Generally, during high speed flight a compound helicopter requires full power to the pusher propeller, located at the extremity of the aft fuselage, with no thrust required from the tail rotor. Likewise in low speed and hover flight the tail rotor power requirement is approximately ten percent of total aircraft power with the remaining power being absorbed by the main rotor, which provides the required lift. This is generally true for all sizes of compound helicopters.
In an aerodynamically optimized tail drive propeller/rotor system it can be found that the propeller normally operates at speeds of approximately fifteen percent higher than the tail rotor. Thus in the high speed crusing flight regime almost the entire engine output is fed to the tail gearbox to drive the propulsion propeller, the main rotor absorbing only a small percentage of the lift and horsepower. As a consequence the anti-torque or tail rotor is also driven, requiring consumption of power, and producing increased drag. Insofar as I have been able to determine means are not known for stopping or feathering the tail rotor when driving the pusher propeller, or, conversely, stopping or slowing the pusher propeller, when the tail rotor is in operation.

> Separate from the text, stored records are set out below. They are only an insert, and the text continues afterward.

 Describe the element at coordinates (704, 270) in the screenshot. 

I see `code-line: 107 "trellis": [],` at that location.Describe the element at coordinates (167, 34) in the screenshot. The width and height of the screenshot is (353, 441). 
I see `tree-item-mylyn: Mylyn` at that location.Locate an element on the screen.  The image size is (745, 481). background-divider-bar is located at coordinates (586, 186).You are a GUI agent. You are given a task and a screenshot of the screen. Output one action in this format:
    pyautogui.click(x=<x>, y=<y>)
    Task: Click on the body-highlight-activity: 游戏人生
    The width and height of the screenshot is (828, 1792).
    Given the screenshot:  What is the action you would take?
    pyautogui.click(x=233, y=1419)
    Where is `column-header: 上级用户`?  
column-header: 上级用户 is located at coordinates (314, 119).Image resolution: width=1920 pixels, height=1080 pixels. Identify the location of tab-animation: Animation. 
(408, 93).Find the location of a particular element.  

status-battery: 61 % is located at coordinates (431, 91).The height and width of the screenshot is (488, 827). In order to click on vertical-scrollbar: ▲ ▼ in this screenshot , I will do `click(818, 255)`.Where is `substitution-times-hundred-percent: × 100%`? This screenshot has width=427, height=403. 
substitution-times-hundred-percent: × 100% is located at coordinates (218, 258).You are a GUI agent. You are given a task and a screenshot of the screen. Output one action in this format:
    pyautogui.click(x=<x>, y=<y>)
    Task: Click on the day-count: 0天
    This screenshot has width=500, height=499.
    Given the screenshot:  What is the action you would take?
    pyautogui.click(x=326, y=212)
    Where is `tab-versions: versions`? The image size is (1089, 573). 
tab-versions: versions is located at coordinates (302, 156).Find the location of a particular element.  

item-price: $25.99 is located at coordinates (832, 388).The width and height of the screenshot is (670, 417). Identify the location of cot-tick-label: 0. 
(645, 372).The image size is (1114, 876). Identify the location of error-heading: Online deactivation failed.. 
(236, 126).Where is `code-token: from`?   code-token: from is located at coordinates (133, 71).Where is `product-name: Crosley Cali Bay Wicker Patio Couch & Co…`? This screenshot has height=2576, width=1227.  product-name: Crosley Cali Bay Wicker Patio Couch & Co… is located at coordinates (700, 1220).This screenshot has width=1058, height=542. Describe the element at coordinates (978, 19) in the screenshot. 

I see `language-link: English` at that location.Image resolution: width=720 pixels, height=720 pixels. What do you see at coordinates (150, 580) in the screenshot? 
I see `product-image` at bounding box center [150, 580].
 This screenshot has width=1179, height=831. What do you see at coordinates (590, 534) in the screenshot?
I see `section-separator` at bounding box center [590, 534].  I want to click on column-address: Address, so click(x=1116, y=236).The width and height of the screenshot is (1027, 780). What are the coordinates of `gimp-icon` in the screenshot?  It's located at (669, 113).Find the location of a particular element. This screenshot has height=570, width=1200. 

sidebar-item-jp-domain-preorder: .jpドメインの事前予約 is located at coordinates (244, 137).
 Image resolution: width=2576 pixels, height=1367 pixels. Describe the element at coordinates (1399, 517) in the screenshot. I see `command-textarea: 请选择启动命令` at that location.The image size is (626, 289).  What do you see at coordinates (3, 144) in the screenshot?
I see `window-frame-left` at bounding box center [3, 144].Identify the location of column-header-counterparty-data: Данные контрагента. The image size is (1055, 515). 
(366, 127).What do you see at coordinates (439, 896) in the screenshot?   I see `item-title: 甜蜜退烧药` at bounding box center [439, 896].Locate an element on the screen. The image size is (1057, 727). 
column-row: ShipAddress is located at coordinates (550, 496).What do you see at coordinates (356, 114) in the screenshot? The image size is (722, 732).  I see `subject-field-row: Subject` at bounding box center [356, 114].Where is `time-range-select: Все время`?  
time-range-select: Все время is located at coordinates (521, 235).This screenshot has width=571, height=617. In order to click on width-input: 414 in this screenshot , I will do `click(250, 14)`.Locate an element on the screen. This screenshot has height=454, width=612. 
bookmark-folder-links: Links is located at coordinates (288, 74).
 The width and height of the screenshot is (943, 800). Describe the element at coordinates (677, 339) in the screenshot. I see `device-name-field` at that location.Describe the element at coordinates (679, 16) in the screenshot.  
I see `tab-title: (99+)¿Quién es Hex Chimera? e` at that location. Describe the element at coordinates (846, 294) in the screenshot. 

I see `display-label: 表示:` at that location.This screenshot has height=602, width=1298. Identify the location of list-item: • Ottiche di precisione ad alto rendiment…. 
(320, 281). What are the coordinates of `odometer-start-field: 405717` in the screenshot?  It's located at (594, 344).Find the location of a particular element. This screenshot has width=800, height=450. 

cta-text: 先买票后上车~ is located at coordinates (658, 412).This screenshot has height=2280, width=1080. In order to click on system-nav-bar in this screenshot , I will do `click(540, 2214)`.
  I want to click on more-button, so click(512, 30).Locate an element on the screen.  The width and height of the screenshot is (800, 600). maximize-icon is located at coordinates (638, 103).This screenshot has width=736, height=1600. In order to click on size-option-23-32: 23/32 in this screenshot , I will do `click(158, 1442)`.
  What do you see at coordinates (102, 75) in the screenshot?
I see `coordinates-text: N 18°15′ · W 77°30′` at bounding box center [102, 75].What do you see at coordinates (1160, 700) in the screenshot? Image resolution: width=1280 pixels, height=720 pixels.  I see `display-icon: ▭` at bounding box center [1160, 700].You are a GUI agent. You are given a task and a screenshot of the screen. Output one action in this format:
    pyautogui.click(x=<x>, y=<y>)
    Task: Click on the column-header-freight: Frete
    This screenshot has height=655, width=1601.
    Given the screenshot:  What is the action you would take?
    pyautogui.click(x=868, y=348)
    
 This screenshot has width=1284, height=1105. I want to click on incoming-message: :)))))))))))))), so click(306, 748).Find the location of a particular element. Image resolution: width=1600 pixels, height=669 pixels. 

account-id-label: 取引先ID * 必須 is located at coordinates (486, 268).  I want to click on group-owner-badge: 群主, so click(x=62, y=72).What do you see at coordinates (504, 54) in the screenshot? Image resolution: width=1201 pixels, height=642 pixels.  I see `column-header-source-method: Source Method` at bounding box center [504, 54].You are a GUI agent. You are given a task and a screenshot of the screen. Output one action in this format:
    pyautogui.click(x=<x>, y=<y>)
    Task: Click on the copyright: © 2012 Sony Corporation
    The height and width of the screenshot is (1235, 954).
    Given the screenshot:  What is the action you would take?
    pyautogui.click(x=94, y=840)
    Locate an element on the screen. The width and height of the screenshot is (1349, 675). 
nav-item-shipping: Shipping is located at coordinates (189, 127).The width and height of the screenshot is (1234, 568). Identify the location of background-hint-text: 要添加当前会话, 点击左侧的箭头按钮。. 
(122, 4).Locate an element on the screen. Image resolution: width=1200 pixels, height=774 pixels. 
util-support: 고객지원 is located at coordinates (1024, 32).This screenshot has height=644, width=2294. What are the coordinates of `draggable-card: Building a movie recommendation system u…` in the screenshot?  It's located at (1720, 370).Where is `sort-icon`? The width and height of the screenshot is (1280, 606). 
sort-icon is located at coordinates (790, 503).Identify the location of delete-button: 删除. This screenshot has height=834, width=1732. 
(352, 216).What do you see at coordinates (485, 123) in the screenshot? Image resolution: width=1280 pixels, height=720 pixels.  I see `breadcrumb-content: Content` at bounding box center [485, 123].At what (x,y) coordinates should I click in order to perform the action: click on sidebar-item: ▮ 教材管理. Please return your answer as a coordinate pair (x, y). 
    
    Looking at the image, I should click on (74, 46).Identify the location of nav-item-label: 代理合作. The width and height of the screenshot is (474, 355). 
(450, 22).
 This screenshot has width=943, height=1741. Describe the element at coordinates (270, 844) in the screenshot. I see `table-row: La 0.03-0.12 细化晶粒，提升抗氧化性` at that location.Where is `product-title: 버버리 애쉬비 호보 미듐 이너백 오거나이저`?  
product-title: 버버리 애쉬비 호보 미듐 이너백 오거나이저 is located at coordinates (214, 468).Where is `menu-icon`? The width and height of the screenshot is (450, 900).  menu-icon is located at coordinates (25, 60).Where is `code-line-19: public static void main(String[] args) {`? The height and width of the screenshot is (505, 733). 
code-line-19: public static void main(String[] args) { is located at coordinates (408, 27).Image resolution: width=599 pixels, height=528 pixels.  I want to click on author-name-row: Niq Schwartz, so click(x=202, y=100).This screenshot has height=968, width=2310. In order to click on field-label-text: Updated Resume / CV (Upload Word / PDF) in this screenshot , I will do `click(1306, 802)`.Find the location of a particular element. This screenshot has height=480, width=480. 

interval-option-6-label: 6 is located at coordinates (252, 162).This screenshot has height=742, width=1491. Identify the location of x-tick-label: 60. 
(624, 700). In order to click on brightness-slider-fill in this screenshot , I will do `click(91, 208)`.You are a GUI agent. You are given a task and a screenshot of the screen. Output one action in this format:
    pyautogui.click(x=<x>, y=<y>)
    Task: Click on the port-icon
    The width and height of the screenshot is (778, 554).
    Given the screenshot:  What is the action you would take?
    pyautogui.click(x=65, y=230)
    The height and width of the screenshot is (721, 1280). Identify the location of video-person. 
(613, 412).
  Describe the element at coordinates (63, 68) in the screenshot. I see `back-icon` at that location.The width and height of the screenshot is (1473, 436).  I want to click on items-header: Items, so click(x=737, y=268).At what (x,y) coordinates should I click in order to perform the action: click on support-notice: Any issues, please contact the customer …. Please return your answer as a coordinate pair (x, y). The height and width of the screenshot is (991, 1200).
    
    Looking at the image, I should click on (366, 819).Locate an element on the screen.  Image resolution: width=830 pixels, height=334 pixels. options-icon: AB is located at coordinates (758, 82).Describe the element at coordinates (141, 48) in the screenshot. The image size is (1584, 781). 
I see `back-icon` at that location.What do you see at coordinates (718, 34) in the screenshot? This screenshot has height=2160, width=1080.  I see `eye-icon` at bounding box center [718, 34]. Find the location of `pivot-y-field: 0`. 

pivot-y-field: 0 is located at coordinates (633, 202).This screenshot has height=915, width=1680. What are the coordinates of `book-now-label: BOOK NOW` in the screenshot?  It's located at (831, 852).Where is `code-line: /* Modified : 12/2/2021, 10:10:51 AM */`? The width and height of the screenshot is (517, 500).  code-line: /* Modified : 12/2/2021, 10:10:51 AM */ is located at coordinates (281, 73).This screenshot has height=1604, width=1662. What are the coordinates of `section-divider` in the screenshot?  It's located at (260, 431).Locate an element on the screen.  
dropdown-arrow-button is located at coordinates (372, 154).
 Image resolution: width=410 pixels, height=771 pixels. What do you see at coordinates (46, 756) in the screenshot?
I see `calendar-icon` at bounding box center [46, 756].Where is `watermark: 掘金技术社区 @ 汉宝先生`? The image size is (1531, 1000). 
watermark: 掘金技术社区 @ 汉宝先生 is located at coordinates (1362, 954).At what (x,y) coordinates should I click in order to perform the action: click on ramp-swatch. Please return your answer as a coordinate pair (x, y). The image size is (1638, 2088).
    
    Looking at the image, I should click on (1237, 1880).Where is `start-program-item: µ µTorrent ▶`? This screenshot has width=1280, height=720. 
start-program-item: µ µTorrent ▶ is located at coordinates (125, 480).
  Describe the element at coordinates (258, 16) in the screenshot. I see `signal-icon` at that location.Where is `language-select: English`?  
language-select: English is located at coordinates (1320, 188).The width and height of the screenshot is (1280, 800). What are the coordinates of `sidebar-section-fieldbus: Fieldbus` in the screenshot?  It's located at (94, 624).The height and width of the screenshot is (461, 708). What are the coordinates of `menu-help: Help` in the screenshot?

It can be seen that present dynamic drive system design for compound aircraft requires that the three propulsive devices, the main rotor, tail rotor, and pusher propeller, be rotated continuously during all flight modes. Having either the tail rotor or pusher propeller rotating when it is not required to produce a propulsive force reduces the overall operational efficiency through decreasing power available, increasing fuel consumption, producing unnecessary aerodynamic drag, and creating unnecessary wear (life cycles).